SELECTED EXTRACT below:

When I was young I believed that cartoon characters were real, I also believed that god was real (notice I write god with lower case all the time :D). I stopped personificating inanimate objects when I reached the 'age of reason', don't really know when that was, I was preoccupied with my own fantastic inventions. I was a daydreamer. To this day I wrote down my dreams and my imaginations but I never ever did anything with them. 'To become a writer' was just a dream to me. Everything is a dream to me: what I'm going to do when I finish my studies?, where am I going to be?, who will I marry if it ever happens?, do I want to have children or not because there are to many of us?
When I lost my religion I didn't know what to do. It's like being kicked out of a football team. You did this every because other people did it and then you wake up one day and realise that you don't want to be a part of it and there is nothing else that you can do so you pretend just to be apart of something. I pretended to be religious for a long time because everybody were religious. Later I started loosing friend over this. People change and more of them became passive around religion, while other became more fired up. This is even now the grate divide that no one talks about (except priest, of course).

End of SELECTED EXTRACT.

WORK ORDER 1:
Please decide whether each statement below agrees with the essay on belief, answering yes or no and quoting the text's deciding words: (a) As a child, the writer believed cartoon characters were real. (b) The writer has done something with the dreams and imaginings they wrote down. (c) The writer pretended to be religious for a long time.
WORK ORDER 2:
Copy the passage of the essay on belief between "When I was young" and "many of us?", inclusive.

PROVIDED INFORMATION below:

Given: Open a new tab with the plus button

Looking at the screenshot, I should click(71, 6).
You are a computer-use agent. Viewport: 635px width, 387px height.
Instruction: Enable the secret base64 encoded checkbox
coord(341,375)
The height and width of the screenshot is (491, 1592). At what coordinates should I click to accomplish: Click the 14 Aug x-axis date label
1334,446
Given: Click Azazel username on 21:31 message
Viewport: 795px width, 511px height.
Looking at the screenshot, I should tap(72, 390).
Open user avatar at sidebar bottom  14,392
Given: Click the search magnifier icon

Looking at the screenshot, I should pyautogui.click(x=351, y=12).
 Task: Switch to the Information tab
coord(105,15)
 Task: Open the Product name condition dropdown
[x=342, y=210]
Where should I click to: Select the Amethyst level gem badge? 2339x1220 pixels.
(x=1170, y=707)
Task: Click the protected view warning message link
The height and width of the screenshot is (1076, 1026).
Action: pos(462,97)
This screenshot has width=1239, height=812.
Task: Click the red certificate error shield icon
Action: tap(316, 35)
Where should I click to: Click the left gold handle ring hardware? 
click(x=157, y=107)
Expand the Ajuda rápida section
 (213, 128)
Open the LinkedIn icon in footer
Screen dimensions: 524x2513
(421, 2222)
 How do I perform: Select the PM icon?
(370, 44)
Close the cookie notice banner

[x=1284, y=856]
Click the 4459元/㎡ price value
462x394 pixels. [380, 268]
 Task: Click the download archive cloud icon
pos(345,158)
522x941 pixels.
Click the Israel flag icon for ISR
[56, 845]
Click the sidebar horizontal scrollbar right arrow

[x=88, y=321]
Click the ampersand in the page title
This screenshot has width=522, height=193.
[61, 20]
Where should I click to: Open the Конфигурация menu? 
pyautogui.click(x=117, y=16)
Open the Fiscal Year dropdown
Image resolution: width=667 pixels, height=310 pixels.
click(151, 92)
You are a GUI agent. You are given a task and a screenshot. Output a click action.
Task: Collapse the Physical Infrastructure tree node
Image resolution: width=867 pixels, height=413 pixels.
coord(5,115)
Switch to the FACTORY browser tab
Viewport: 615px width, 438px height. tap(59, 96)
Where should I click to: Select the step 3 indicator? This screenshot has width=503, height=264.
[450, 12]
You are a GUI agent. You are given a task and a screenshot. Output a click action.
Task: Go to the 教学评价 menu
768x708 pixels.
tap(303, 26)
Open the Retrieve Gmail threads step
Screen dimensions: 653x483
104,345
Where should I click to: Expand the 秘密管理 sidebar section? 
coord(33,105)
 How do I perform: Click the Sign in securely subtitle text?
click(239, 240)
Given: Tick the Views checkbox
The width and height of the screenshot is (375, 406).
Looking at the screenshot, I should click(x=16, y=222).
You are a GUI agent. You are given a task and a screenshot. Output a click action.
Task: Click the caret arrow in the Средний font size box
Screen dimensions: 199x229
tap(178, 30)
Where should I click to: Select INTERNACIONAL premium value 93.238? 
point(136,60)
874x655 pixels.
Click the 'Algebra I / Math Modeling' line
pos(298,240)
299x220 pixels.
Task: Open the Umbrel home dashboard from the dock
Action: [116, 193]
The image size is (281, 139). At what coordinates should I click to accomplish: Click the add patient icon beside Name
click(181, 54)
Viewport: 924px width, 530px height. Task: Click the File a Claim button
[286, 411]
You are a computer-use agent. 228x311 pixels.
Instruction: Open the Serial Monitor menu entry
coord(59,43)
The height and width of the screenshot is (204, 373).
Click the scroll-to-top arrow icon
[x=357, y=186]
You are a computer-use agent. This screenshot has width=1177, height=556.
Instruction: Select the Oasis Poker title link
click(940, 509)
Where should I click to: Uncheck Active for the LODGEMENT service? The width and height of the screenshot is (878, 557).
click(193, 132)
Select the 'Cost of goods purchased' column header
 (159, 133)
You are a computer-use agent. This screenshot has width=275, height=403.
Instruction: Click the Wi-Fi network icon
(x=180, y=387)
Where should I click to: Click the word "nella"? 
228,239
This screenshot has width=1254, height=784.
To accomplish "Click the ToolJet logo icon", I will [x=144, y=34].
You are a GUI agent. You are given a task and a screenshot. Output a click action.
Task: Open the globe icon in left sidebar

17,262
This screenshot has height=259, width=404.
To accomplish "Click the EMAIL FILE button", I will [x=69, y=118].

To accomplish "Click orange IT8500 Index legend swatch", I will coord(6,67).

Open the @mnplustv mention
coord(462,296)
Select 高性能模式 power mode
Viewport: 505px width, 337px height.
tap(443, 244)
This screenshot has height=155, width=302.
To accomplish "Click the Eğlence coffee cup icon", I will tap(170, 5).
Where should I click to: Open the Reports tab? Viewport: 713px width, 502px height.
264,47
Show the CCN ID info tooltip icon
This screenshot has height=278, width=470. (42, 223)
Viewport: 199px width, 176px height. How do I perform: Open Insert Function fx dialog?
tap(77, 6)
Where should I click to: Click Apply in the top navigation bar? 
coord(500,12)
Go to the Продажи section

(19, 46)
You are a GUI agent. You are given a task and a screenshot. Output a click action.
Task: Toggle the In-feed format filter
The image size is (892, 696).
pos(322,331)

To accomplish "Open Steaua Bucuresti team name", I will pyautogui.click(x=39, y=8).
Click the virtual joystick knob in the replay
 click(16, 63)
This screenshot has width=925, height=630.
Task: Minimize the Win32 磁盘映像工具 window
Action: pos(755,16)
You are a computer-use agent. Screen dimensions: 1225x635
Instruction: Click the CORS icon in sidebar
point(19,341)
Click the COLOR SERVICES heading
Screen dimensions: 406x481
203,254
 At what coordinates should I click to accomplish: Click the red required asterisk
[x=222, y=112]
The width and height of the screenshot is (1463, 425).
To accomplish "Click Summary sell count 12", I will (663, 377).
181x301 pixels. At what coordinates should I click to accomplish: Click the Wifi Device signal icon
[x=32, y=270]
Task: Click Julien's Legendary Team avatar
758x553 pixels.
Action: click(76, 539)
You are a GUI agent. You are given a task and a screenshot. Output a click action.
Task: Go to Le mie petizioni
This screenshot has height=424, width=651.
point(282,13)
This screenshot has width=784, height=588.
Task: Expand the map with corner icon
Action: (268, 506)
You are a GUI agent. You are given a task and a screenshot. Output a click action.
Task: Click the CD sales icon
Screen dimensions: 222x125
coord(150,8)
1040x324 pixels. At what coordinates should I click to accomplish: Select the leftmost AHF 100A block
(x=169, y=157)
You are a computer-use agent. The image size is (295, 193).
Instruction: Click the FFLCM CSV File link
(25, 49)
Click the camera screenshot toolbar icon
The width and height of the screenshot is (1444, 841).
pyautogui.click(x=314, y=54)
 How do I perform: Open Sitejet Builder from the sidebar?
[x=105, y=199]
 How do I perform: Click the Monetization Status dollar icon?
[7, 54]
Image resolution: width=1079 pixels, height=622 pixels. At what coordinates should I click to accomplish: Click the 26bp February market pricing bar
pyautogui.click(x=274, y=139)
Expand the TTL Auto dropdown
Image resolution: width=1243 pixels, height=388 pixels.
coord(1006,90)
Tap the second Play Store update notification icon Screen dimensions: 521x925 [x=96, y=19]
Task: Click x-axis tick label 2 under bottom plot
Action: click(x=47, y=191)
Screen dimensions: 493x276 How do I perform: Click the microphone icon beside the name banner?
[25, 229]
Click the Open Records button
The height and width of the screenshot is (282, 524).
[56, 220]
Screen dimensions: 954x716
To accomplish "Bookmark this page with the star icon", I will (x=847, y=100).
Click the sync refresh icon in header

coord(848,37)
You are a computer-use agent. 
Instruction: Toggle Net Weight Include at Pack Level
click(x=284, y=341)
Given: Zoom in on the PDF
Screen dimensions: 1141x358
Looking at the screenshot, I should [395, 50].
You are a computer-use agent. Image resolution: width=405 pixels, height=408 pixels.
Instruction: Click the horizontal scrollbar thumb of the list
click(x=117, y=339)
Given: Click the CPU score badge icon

End of PROVIDED INFORMATION.

REPLY 1:
(a) Yes: "When I was young I believed that cartoon characters were real"
(b) No: "I never ever did anything with them"
(c) Yes: "I pretended to be religious for a long time because everybody were religious."

REPLY 2:
When I was young I believed that cartoon characters were real, I also believed that god was real (notice I write god with lower case all the time :D). I stopped personificating inanimate objects when I reached the 'age of reason', don't really know when that was, I was preoccupied with my own fantastic inventions. I was a daydreamer. To this day I wrote down my dreams and my imaginations but I never ever did anything with them. 'To become a writer' was just a dream to me. Everything is a dream to me: what I'm going to do when I finish my studies?, where am I going to be?, who will I marry if it ever happens?, do I want to have children or not because there are to many of us?